## Цель задания
Продолжите текст о Павле Борисовиче на съемках фильма, начав сразу после его последнего предложения.

Как настоящий следователь не начнет расследования, пока не проникнется атмосферой места преступления, так Павел Борисович не считал возможным приступать к работе, не вжившись в место действия, не сделавшись для него своим. С особенным пристрастием осмотрел он «свой дом», то есть дом Верещагина – декорацию на натуре, построенную дотошнейшим, интеллигентнейшим, болезненно вздрагивавшим от любого матерного слова, художником Валерием Петровичем Костриным, – и остался весьма доволен. Никогда не было у них с Инной Александровной загородного дома, так хоть в кино будет.
Опираясь на палку, то и дело погружавшуюся в сыпучий песок по самый набалдашник, или на плечо Инны Александровны, а чаще всего на плечо не покидавшего его ни на минуту «Петрухи», то бишь Коли Годовикова, выходил Павел Борисович к кромке берега, на котором разворачивались драматические события фильма, где его герою суждено было принять смерть «за други своя». Ибо Верещагин, как и Евангелист Иоанн, был убежден: «Нет больше той любви, как если кто положит душу свою за друзей своих». Как Верещагин полюбил, словно сына, молоденького красноармейца Петруху, так Луспекаев полюбил молоденького актера Колю Годовикова.

## Собранный материал
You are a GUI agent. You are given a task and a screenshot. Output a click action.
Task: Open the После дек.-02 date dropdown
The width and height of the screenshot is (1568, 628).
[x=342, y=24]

## Ответ на задание
Через пару дней после возобновления знакомства, осознав, должно быть, что со времен «Шкиды» Николай если и изменился, то в лучшую сторону, Луспекаев неожиданно упрекнул:
– Что ты все Пал Борисыч да Пал Борисыч? Дядя Паша я для тебя, усек?
Так и пошло с тех пор «дядя Паша», и длилось это до того времени, когда жизнь навсегда развела их. «Но Павел Борисович не терпел фамильярности, – утверждает Годовиков, подтверждая подобное мнение, высказанное много лет раньше Владимиром Рецептером, – умел установить должную дистанцию между собой и теми, с кем общался. А желающих слыть его закадычными приятелями было предостаточно».